If it's the later, I don't understand it, cannot reconcile the contradiction of the apparent consistency of the world even in light of the mere inferences of sensory perception. For me this makes it difficult to know how to address and live in this world even as a dream.

Thanks so much for being there. Being able to write to you is so helpful.

RESPONSE:

Why are you doing this?

The question is only philosophy, asking epistemological and ontological opinions. This is only thinking. The question is bullcrappy. It is of no more value than asking whether the numbers 2 and 5 have some actual physical existence as a logical set somewhere in space-time.

All elements of consciousness are illusion, including your question. There is no human. There is no human mind. There is no Cosmic mind or Absolute. These are just words. There is nothing behind them.

You are getting close, don't screw around "reconciling." What is there to reconcile in order to drink coffee at Starbucks?

What you are to do is investigate your experience, isolate unadulterated consciousness and dwell there.

In any event, you can answer the question yourself and see what it does for you. Ask the question and then say, "Yes there is." Then ask and say, "No, there isn't." See whether either answer helps you in any way. Perhaps you just enjoy feeling perplexed.

Have you discovered what the dark denseness experience is yet?

READER:

Hi Ed, I understand and see that what you said is so. I'll drop all this and go back to dwelling in reality, in true conscious awareness. I started already. I watched the dark emptiness for two hours when I woke up, but it remained dense. When I look at it right now, I sense it as an illusory thought form, but in this next moment, it is lighter and not truly dead. I still don't know. I will look at it through the evening and then again in the morning when the experience of the dense darkness is very strong.

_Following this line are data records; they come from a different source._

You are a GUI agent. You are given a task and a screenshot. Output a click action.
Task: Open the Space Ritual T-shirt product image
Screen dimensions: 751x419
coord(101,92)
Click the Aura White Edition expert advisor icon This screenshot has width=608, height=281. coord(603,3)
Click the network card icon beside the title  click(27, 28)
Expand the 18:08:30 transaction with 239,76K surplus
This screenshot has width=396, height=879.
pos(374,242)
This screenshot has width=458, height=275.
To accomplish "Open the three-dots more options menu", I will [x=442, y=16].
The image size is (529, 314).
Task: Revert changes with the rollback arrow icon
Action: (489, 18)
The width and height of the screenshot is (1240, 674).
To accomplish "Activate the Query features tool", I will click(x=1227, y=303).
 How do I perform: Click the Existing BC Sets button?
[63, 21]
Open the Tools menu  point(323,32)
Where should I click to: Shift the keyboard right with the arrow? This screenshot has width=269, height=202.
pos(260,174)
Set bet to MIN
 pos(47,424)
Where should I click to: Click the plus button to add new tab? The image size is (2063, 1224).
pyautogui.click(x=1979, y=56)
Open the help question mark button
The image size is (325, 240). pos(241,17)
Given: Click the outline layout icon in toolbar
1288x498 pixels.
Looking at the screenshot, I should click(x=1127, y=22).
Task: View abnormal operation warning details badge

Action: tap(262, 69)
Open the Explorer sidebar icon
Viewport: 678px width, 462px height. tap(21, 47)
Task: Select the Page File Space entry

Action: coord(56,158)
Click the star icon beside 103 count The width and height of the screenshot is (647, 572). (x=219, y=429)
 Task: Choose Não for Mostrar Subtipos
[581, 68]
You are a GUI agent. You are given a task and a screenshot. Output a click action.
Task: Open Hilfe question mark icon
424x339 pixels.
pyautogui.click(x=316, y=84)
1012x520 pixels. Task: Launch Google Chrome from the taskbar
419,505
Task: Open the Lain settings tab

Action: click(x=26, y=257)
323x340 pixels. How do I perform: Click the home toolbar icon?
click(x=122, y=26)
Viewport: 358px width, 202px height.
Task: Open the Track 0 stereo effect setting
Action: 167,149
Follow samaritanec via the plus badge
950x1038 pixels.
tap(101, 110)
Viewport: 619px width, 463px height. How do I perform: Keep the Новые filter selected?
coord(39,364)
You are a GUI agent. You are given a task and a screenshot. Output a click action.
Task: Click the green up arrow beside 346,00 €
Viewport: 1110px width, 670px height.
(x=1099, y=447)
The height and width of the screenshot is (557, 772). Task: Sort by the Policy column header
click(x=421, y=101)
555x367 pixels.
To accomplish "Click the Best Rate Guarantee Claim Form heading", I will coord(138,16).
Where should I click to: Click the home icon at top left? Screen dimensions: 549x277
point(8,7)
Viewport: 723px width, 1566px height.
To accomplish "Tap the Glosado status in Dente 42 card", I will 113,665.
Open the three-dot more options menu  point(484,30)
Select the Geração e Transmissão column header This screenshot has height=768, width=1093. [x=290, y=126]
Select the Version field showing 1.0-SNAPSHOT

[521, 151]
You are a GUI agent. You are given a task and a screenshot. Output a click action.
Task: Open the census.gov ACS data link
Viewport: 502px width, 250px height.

Thank you for the wake up call. I am very grateful.

RESPONSE:

The darkness is only sleep.

You are always aware of all three states, deep sleep, waking and dream. Everyone is always aware of the dream state always without knowing it. It is the constant movement of thought forms and images I call imaginal space.

You are aware of all three states at once. That You is beyond them and has no characteristic they have such as waking consciousness, time, space, objects, etc.

Please read the new site very carefully. Most of your questions will be answered there. It is the blue site within the yellow/orange site.


READER:

Ed, I gasped when I read your response. After looking at the dense darkness for over an hour, I saw that it was of the mind, but did not grasp its nature. When you just said, "The darkness is only sleep", there was complete clarity. That's what I was seeing, a mind-based sleep state!! This clarity is liberating. Yet, I am also aware that I am beyond "this clarity". I am beyond this knowing, yet not separate from it. I am beyond being and not-being, beyond all concepts. I read the new site twice and will continue to read it carefully. I am so very grateful for your guidance.

RESPONSE:

Congratulations!

Don’t lose it.

Practice.

READER:

Thanks Ed. New morning. The mind "does not work" in the deep sleep state, so there is the appearance of dense darkness. I am now aware of this as an appearance, aware that this is a mind state that comes and goes and that I am not it. I am beyond all arisings in the imaginal mind. I am aware of this state, yet "have no characteristic of it". In under one week, you saved me an additional ten years of searching, or maybe a lifetime. Thank you, thank you!